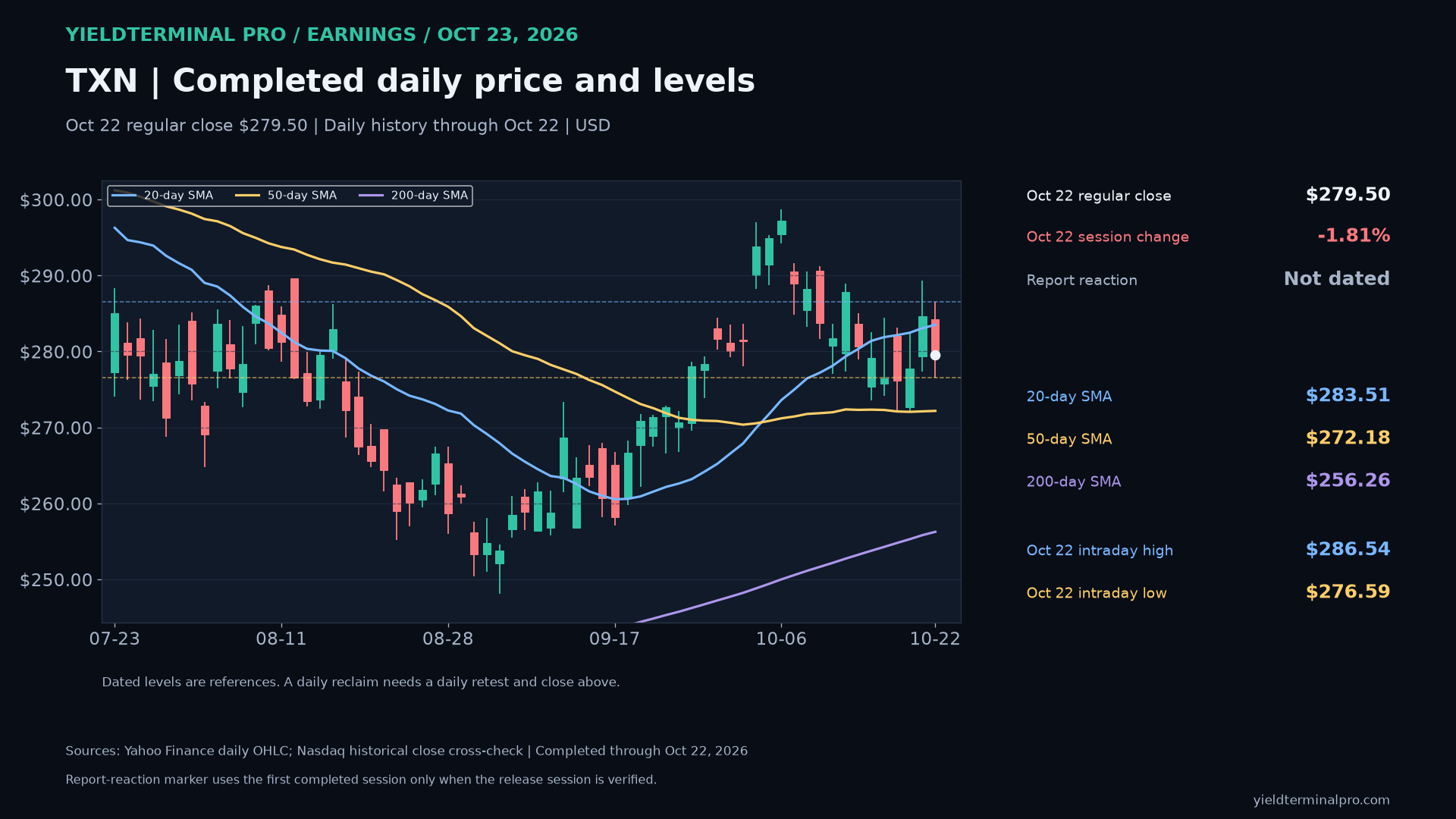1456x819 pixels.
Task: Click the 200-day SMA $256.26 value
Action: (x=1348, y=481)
..........
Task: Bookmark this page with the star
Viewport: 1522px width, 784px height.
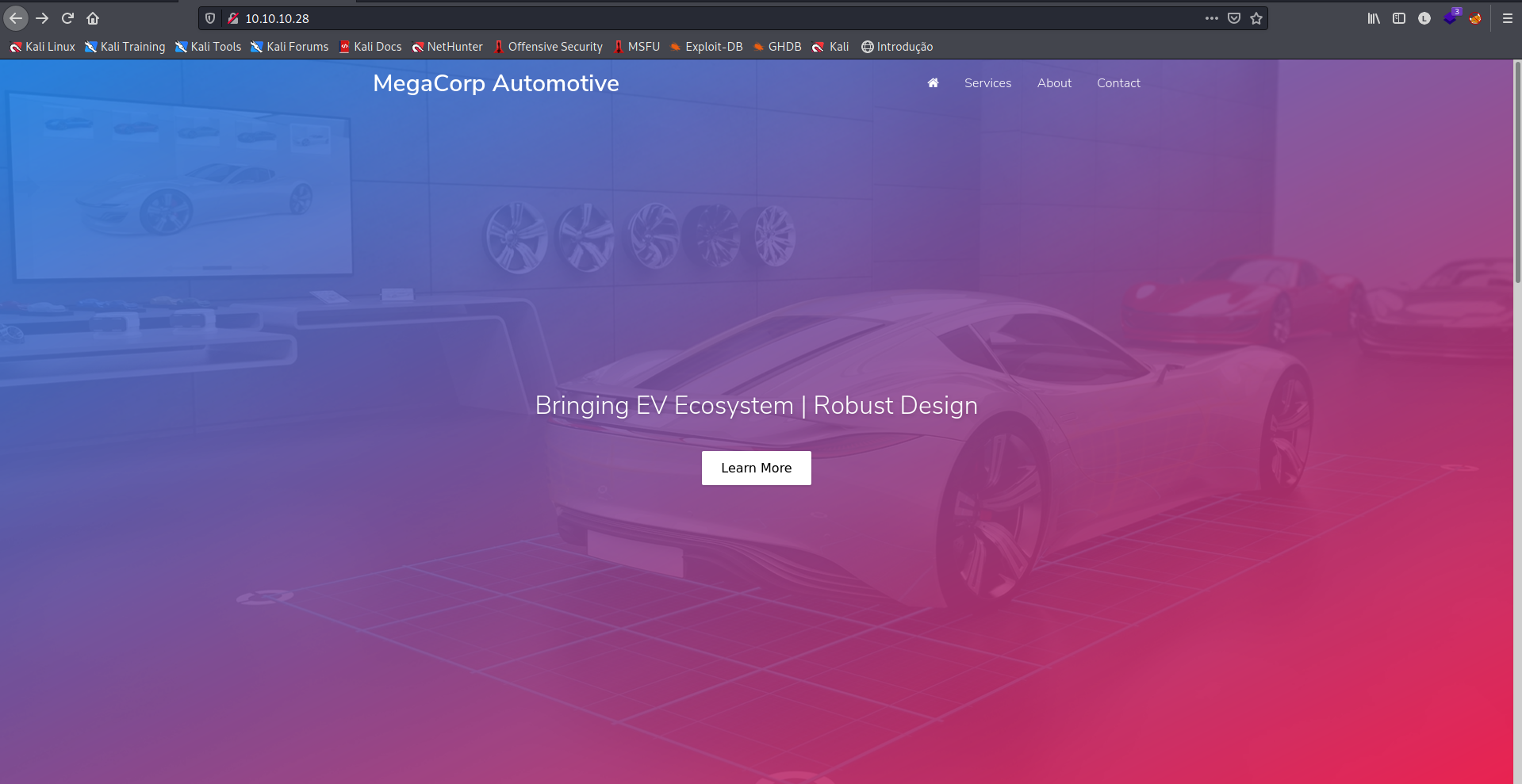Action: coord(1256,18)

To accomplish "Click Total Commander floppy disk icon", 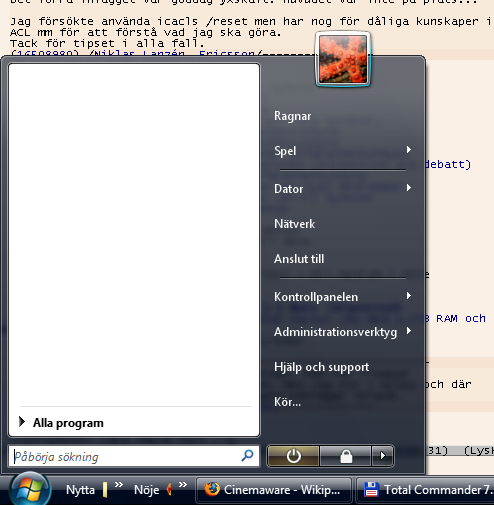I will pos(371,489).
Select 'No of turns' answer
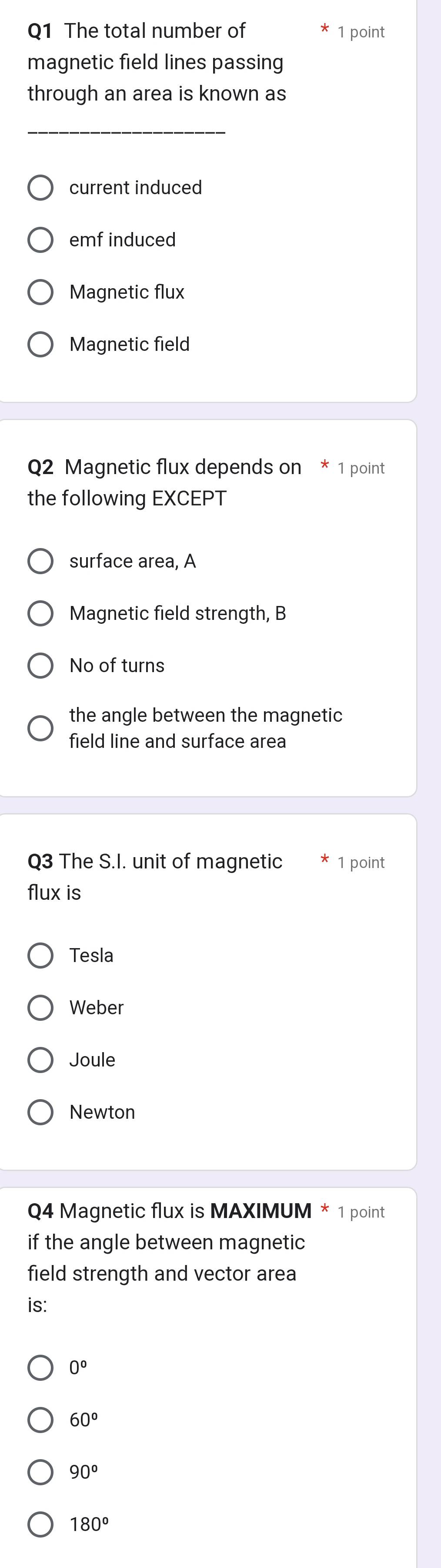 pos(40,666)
..........
:: JOB ::
Copy out the stretch of material from the line containing "1456x819 pixels." through the line containing "Action: (x=1348, y=481)", renaming "value" to "number" and changing nothing else. Leave the pictures out of your answer.

:: SOLUTION FOR THIS EXERCISE ::
1456x819 pixels.
Task: Click the 200-day SMA $256.26 number
Action: (x=1348, y=481)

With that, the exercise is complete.